The evidence of this theory is …

taken from control samples and actual case studies. The control samples were
chosen on the basis that they were not subject to electromagnetic pollution and did not
live in locations with raised levels of ambient fields (hot spots). Also absent were
major electrical events in their lives, food allergies and chemical sensitivities. When
compared with the study group, preliminary results showed that subjects who had not
undergone a major electrical event did not develop electrical hypersensitivity or
subsequently perceived formed figures, alien contact/abduction experiences etc.,
unlike the study group.
It is hoped that the following example will provide the reader with some
insights as to the correlations presented.

‘The Yorkshire girl’

Since the age of sixteen, Jane has reported repeated contact with aliens.
Sometimes this takes the form of abduction into a ‘spaceship’ that appears in the
fields at the bottom of her garden, and at other times they appear in her bedroom at
night. She describes them as tall with very large eyes, and during an ‘abduction’
episode, as she lay on a table, one of them had sexual intercourse with her. During the
same episode, she saw some female aliens drinking something from cups, and when
she asked for a drink also, was firmly refused. She was also led to a table on which
were a number of coloured sweets, and when she ate one, was severely admonished
by an alien who told her that she should not eat them. About a week after this
experience she developed a vaginal infection that was successfully treated at a local
hospital.

Comment

At the age of sixteen, Jane watched an orange ball of light circle her house,
causing interference to the radio. This may have been a geologically produced earth
light. Such aerial lights (termed electroforms) have been reported in association with
power lines, a row of which ran across the bottom of her garden.
It evidently irradiated the house interior causing radio interference via power
surges, and would have constituted a major electrical event. A major radio frequency
(RF) antennae is positioned on a hill overlooking the house about 800 metres away.
Her vaginal infection turned out to be a fungal overgrowth of candida, which is fed by
the presence of sugar in the body, and her abduction experience included an aspect
that indicated that she should not eat sweets. It is also relevant that she developed an
acute and sudden allergy to sugared coffee, which made her vomit. This appears to
have been represented by the depiction of the group of female aliens drinking from
coffee cups, from which she was firmly barred. She also suffers chemical sensitivities,
including an intolerance to domestic gas, and watches very little TV, as she seems to
be sensitive to the fields it emits.
The sexual overtones she experienced during her abduction could have been
induced by the stimulation of the septal area of the brain. Such responses have been
induced under clinical conditions by neurologist Wilder Penfield, et al, by electrical
stimulation of that part of the brain.

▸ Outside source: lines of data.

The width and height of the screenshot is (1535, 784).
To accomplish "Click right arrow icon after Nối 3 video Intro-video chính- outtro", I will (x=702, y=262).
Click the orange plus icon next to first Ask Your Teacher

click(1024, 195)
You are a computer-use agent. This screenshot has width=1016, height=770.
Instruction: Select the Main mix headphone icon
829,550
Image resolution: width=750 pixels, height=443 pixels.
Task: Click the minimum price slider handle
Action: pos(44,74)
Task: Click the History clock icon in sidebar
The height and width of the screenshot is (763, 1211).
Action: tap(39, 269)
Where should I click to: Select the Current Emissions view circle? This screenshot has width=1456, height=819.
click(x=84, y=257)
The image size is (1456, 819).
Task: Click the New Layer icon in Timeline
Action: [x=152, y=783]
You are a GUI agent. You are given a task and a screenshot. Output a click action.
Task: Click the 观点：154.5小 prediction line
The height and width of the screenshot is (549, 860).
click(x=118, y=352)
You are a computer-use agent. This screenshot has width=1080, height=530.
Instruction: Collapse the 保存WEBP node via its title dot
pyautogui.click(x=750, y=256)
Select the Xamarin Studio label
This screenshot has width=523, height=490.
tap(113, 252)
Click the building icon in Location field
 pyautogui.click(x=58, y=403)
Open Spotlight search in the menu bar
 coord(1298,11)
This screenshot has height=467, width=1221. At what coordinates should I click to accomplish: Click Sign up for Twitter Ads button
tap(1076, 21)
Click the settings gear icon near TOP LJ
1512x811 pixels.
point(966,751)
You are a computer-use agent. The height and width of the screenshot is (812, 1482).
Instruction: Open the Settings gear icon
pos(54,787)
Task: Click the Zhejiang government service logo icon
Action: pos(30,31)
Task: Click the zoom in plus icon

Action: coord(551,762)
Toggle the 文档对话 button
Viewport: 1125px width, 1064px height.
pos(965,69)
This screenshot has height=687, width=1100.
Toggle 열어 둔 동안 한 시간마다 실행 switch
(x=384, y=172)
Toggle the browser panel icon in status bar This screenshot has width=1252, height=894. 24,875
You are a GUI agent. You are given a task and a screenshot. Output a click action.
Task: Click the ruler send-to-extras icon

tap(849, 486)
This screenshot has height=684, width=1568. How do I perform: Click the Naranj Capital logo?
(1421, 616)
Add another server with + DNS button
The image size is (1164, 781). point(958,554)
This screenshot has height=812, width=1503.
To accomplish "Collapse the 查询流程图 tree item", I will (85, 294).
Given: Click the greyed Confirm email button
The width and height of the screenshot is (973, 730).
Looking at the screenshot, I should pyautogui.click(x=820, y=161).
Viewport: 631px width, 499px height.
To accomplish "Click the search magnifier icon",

However, with EH subjects no contact is required
and EM fields from transmitters and/or pylons can induce a variety of hallucinatory
sensations depending on the part of the brain in which focal seizures are initiated.
This stimulation would cue appropriate imagery within the visionary drama, and in
this case certainly appears to have induced the ‘alien intercourse’ sequence in
combination with the presence of vaginal candida, which in physiological terms is
also alien to the body.
Proponents of the extraterrestrial hypothesis (ETH) appear unwilling to accept
any alternative explanation for the phenomena under study. However correlations
indicate an extremely robust effect, which soon become self-evident when
investigated openly according to outlined parameters.

References.

Budden, A (1994): Allergies and Aliens. Discovery Time Press.


Smith, C & Best, S (1989) Electromagnetic Man: Dent.
European Journal of UFO and Abduction Studies (EJUFOAS, September issue,
1999).
Patient information pamphlet: Candida, The Breakspear Hospital, Hemel Hempstead,
Hertfordshire, UK.
Nathan, Peter (1988): The Nervous System. pp 233: Oxford University Press.
Gilroy, John MD (1990): Basic Neurology. Pergamon Press.